Diggs was inactive for the first three games of his rookie season, then had 87 or more yards in each of his first four games – including 129- and 108-yard games in back-to-back October outings – then didn’t touch even a 70-yard performance the rest of the season.

How could that be? Some speculated that Diggs was receiving extra defensive attention. Nonsense, says Stewart.  “I think that’s something our media fabricated for him – They started to roll the coverage – no, I don’t think so. I just think Adrian (Peterson) was in a good groove,” Stewart said. “He was 150, 175 yards in those times so it gave him an opportunity to get the ball (more). Stefon is going to be a good player for us. Obviously he played well as a rookie. Hopefully he can have a sophomore year very similar to his rookie year. As he said, he wants to get better.”

Peterson did have five 100-yard games in the final 10 of the season, but the only 100-yard receiving game after Diggs’ early streak came from tight end Kyle Rudolph. Someone has to embrace the long-vacated role of No. 1 receiver for the Vikings.
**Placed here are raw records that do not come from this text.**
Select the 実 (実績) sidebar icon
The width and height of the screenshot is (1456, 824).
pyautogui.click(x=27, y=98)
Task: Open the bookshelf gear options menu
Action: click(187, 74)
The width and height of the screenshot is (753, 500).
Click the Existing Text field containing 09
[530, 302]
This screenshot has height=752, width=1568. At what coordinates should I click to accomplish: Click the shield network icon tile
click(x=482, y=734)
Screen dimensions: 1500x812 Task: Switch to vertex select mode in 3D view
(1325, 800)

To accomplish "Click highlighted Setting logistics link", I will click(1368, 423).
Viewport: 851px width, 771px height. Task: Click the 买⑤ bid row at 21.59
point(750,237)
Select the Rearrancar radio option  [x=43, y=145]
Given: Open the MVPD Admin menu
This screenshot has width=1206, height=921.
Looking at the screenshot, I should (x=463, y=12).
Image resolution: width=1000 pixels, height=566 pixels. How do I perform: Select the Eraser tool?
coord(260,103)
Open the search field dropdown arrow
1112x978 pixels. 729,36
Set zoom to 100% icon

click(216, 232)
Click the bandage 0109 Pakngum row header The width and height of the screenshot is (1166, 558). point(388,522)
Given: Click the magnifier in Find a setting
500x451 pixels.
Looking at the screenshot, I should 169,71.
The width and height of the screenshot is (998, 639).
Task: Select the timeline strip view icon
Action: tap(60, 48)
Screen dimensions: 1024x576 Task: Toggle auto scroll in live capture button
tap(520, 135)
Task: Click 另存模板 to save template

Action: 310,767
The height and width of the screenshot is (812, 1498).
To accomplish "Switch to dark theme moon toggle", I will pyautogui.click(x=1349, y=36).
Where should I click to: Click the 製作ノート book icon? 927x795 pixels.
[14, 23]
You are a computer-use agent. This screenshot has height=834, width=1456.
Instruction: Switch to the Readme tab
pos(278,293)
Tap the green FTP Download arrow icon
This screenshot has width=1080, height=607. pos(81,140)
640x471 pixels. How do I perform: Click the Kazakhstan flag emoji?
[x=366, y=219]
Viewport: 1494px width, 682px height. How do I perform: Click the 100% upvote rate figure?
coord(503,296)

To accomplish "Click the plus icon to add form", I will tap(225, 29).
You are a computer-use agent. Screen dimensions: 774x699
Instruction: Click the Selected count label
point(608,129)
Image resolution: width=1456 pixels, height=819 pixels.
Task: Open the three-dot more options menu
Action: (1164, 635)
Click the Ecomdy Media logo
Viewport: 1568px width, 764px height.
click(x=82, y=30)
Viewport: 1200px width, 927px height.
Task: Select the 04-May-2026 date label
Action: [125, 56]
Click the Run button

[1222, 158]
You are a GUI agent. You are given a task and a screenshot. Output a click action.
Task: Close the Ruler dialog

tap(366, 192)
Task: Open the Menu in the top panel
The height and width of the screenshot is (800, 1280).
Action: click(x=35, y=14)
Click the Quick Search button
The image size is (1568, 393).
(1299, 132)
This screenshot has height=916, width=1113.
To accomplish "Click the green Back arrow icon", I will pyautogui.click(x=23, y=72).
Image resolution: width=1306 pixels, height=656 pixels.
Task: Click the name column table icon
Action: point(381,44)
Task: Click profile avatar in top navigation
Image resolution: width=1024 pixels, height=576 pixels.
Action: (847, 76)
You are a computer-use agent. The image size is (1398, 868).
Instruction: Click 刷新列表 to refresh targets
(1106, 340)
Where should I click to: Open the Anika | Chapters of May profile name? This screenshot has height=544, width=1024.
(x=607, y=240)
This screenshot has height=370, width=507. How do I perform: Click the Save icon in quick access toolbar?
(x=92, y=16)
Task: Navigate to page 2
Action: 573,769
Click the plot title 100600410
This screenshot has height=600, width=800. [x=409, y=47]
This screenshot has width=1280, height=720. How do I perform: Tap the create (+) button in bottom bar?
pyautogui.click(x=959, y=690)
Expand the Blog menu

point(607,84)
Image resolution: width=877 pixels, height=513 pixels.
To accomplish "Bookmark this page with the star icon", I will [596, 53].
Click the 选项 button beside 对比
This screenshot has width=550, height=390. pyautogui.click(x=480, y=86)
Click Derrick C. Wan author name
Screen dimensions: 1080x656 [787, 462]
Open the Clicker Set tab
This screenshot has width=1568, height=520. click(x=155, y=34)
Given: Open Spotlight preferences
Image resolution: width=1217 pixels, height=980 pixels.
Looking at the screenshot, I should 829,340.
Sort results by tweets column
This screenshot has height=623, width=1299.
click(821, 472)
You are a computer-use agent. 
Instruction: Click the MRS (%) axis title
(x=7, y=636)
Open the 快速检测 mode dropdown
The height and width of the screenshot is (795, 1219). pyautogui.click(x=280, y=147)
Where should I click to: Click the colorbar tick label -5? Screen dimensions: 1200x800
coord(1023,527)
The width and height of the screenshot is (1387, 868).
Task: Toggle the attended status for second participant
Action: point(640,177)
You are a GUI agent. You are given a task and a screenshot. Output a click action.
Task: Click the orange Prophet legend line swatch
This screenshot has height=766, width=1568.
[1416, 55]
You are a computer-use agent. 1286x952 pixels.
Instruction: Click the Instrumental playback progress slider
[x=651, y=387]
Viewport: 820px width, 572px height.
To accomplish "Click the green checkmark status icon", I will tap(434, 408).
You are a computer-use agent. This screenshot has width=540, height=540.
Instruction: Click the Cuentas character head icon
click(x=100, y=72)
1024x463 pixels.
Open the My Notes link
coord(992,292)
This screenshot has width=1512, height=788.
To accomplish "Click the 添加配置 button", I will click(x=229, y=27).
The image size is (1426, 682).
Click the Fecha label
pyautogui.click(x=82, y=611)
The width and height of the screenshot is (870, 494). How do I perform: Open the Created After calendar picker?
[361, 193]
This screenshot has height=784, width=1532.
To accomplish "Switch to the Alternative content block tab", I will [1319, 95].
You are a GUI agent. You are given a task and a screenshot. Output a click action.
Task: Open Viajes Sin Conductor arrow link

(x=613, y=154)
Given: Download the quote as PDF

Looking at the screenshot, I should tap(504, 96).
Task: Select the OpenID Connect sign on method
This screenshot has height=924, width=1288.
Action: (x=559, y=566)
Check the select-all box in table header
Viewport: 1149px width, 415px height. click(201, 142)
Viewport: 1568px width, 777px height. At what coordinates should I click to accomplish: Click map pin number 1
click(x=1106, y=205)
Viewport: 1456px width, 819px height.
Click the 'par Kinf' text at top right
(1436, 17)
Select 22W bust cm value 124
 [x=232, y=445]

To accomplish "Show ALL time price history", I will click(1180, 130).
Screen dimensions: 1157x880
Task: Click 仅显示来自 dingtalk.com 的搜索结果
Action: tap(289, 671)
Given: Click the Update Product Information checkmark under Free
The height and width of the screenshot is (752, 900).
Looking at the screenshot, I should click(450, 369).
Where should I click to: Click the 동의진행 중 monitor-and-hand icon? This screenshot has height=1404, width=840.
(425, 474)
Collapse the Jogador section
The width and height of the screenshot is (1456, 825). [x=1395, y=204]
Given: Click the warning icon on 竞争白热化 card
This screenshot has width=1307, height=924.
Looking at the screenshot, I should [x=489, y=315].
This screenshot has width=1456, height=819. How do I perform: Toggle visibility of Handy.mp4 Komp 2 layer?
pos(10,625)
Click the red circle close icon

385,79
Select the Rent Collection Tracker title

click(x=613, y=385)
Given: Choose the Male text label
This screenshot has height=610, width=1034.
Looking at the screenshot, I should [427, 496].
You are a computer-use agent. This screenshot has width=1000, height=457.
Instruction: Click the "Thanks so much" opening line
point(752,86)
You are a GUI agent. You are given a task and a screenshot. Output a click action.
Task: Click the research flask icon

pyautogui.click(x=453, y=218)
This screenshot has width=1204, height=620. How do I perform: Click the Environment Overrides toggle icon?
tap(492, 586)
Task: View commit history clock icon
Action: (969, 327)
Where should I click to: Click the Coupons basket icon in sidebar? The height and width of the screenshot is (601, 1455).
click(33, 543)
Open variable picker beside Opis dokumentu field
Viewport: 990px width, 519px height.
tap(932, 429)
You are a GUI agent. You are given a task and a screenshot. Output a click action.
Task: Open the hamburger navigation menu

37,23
Stewart says there isn’t much Diggs has to work on from a physical standpoint, but he’s working to understand NFL defensive nuances that could help him, and the coaches plan to move him around in hopes of freeing him up more. Johnson says every other receiver on the roster is in competition with him because he sets his own standards. Treadwell hasn’t even reached his NFL baptism yet, and Stewart compared Patterson to a man who has been shipwrecked for years and is just learning to read and write in NFL parlance because he was never asked to be a true receiver, only a “gadget guy.”

So who will emerge as the “go-to” receiver? The Vikings might have to settle for another season of shared duty and no truly dominant receiver. Perhaps one will emerge, but to predict who that might be, well, “it’s still too early.”